[Tasks for this exercise]:
1. List the names given after the word VALUE in the forum post below about parsing a .sas file.
2. Reproduce the part of the forum post below about parsing a .sas file, starting with "The file is" and going on through "many IF/ELSE statements.", word for word.

*** Text under study Section Begins ***

Bill Wimsatt
Bill Wimsatt

Reputation: 31

Parse subsections of a file to independent groups

I have a file that contains several subgroups of codes and description. I need parse each section that starts with "VALUE" until I see a semi-colon ";".

The file is .sas. The VALUE statement tells me the type of reference data and all following lines are instances until a semi-colon denotes the end of that group. I have written something that works but as an old java developer it is very procedural and ugly. I am sure there is a much more efficient perl approach to this problem. By efficient, I mean that I am brute forcing the validation with many IF/ELSE statements.

Here is a snippet of a .sas file I am parsing (NOTE: this is an incomplete file but has the use case):

*********************************************************************
 MARCH 20, 2018  2:05 PM

 This is an example of a SAS program that creates a SAS
 file from the 2017 NHIS Public Use HOUSEHLD.DAT ASCII file

 This is stored in HOUSEHLD.SAS
*********************************************************************;

* USER NOTE: PLACE NEXT STATEMENT IN SUBSEQUENT PROGRAMS;
LIBNAME  NHIS     "C:\NHIS2017";

* USER NOTE: PLACE NEXT STATEMENT IN SUBSEQUENT PROGRAMS
             IF YOU ALLOW PROGRAM TO PERMANENTLY STORE FORMATS;
LIBNAME  LIBRARY  "C:\NHIS2017";

FILENAME ASCIIDAT 'C:\NHIS2017\HOUSEHLD.dat';

* DEFINE VARIABLE VALUES FOR REPORTS;

*  USE THE STATEMENT "PROC FORMAT LIBRARY=LIBRARY"
     TO PERMANENTLY STORE THE FORMAT DEFINITIONS;

*  USE THE STATEMENT "PROC FORMAT" IF YOU DO NOT WISH
      TO PERMANENTLY STORE THE FORMATS;

PROC FORMAT LIBRARY=LIBRARY;
*PROC FORMAT;

   VALUE $GROUPC
      ' '< - HIGH   = "Range of Values"
   ;
   VALUE GROUPN
      LOW - HIGH   = "Range of Values"
   ;
   VALUE HHP001X
      10                 = "10 Household"
      20                 = "20 Person"
      25                 = "25 Income Imputation"
      30                 = "30 Sample Adult"
      38                 = "38 Functioning and Disability"
      40                 = "40 Sample Child"
      60                 = "60 Family"
      63                 = "63 Family Disability Questions"
      65                 = "65 Paradata"
      70                 = "70 Injury/Poisoning Episode"
      75                 = "75 Injury/Poisoning Verbatim"
   ;

   VALUE HHP008X
      01                 = "01 House, apartment, flat, condo"
      02                 = "02 HU in nontransient hotel, motel"
      03                 = "03 HU-permanent in transient hotel, motel"
      04                 = "04 HU in rooming house"
      05                 = "05 Mobile home/trailer w/no permanent rooms added"
      06                 = "06 Mobile home/trailer w/1+ permanent rooms added"

*** Text under study Section Ends ***
*** Provided information Section Begins ***

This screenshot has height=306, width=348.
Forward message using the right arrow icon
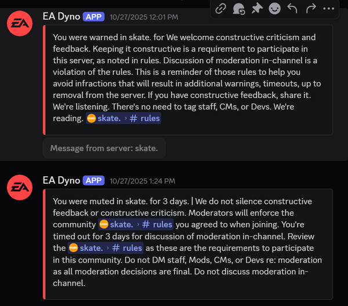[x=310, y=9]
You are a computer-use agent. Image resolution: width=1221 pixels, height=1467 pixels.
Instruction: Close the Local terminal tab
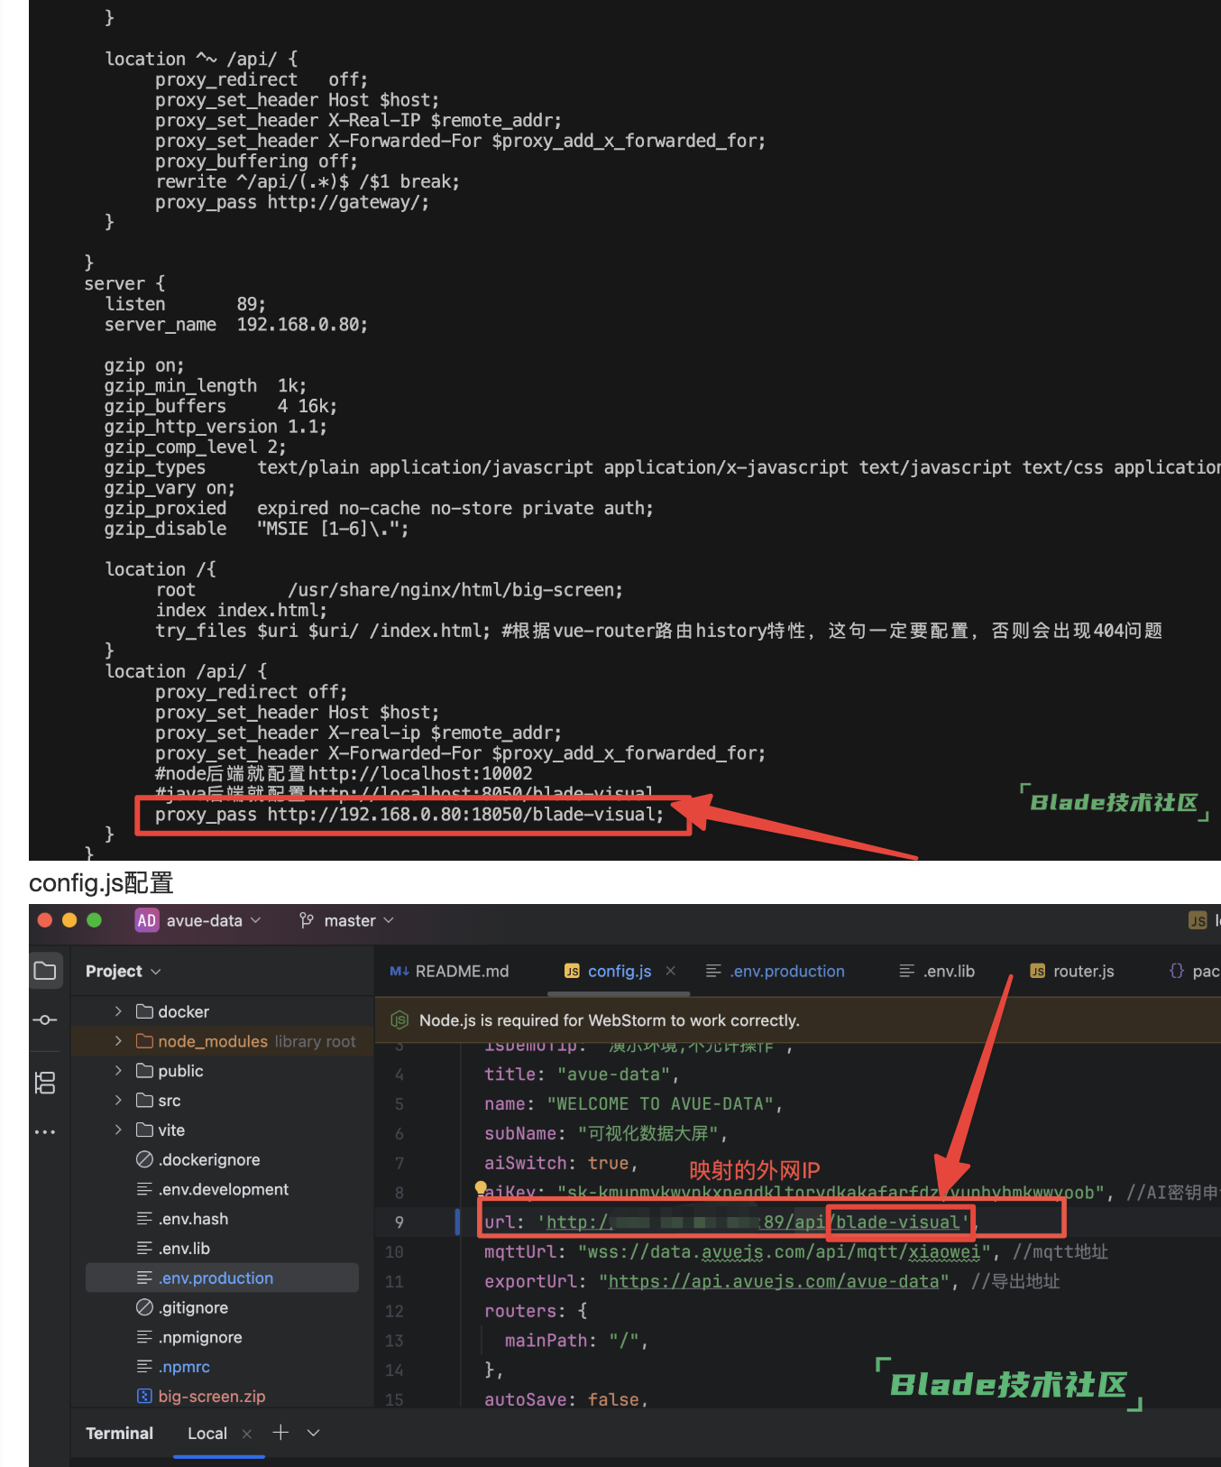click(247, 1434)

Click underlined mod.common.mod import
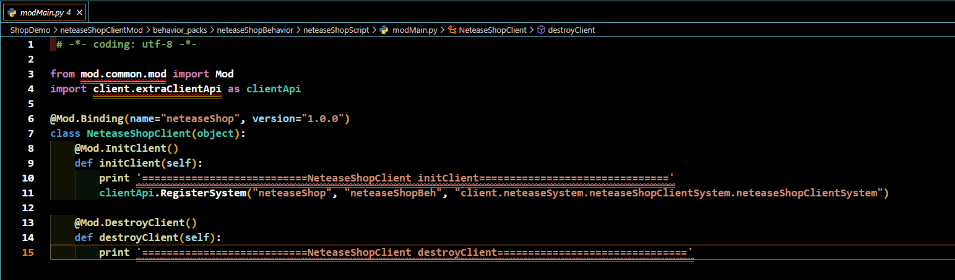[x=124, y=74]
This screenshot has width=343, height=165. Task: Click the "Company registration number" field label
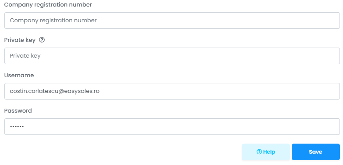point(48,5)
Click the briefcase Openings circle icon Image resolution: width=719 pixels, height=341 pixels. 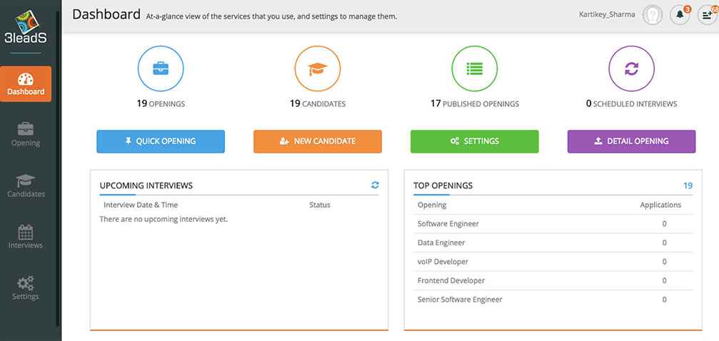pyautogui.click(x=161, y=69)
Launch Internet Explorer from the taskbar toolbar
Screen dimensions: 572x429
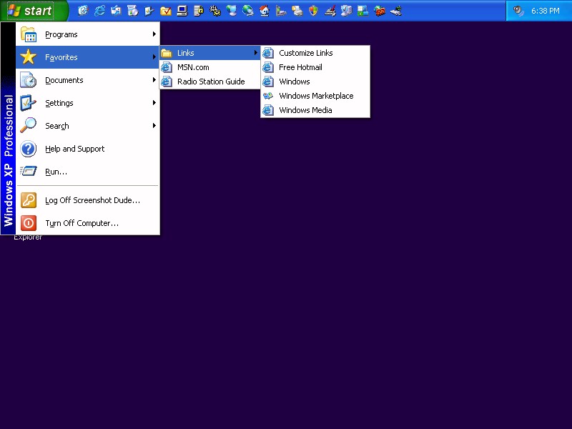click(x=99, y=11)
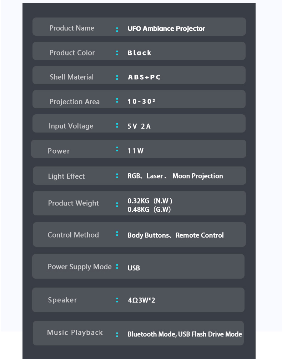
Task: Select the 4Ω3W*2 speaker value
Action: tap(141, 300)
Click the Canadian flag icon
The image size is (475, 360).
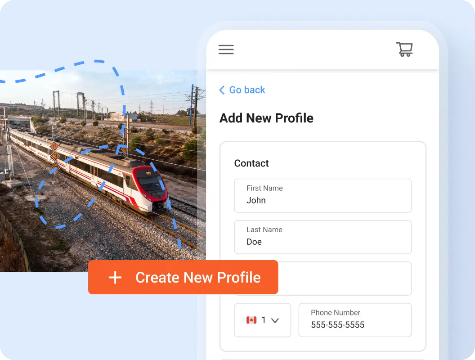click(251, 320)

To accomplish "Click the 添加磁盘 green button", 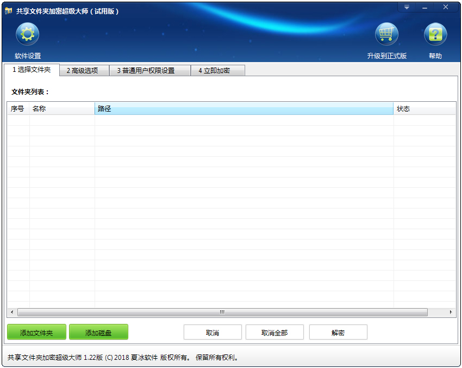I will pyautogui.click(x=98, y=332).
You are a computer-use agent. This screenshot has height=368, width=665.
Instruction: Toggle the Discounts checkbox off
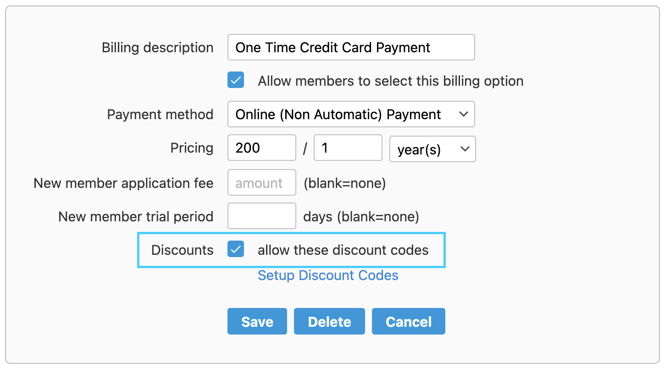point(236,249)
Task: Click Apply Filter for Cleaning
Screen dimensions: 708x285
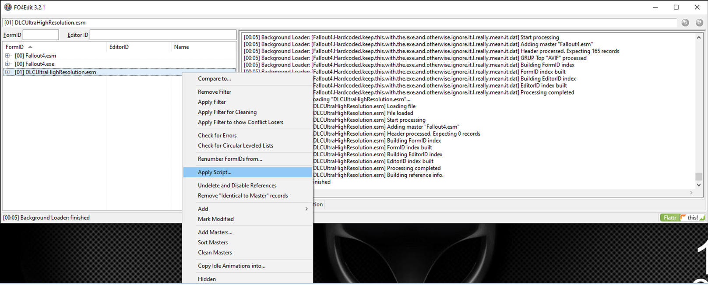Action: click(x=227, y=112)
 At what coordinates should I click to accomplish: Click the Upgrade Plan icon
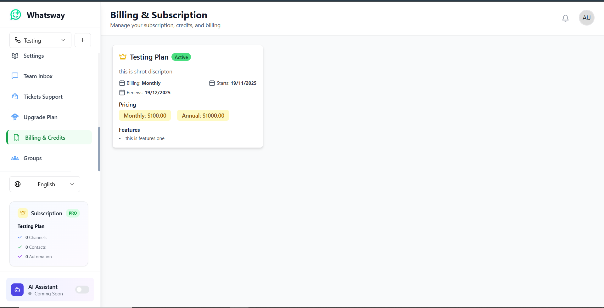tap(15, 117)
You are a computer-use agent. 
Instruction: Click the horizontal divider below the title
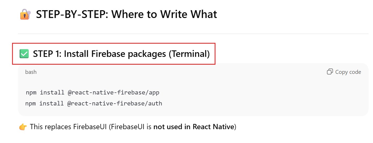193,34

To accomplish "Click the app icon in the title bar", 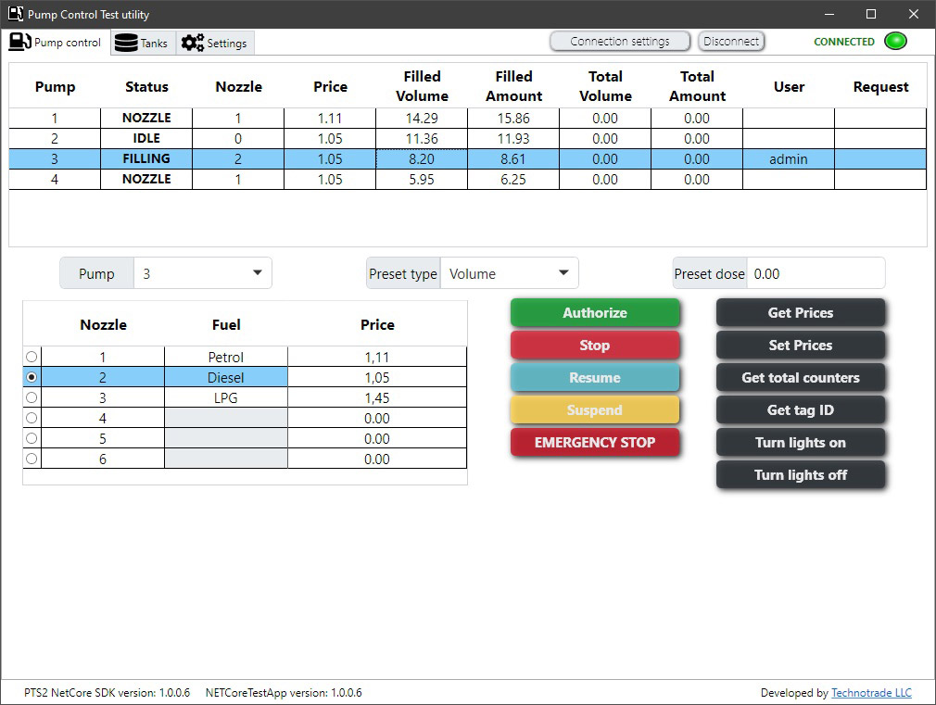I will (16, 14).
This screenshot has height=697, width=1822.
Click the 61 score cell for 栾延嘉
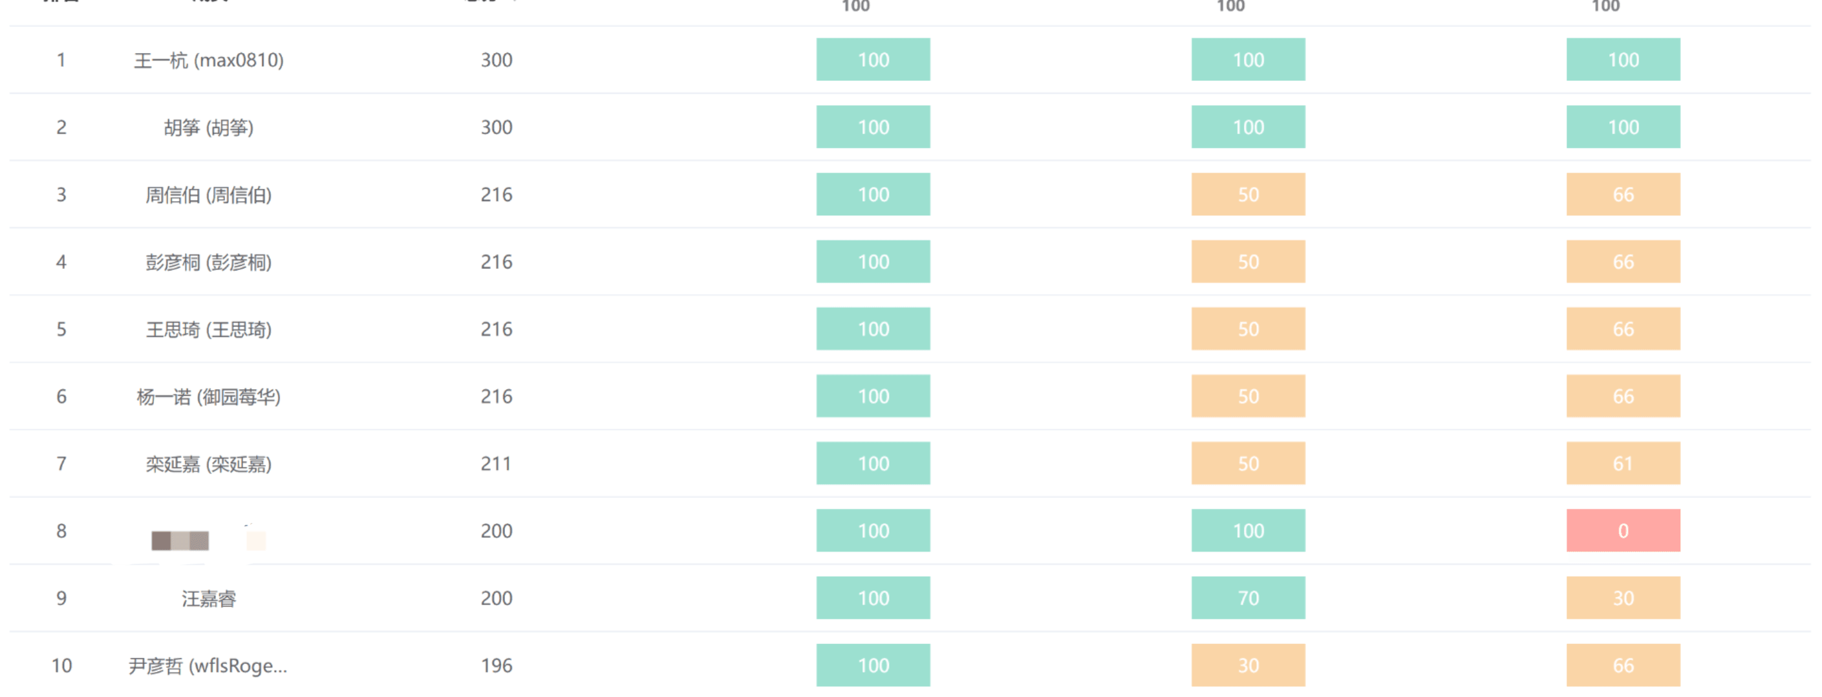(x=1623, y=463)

*** Provided information Section Ends ***

[Solutions below]:
1. $GROUPC, GROUPN, HHP001X, HHP008X

2.
The file is .sas. The VALUE statement tells me the type of reference data and all following lines are instances until a semi-colon denotes the end of that group. I have written something that works but as an old java developer it is very procedural and ugly. I am sure there is a much more efficient perl approach to this problem. By efficient, I mean that I am brute forcing the validation with many IF/ELSE statements.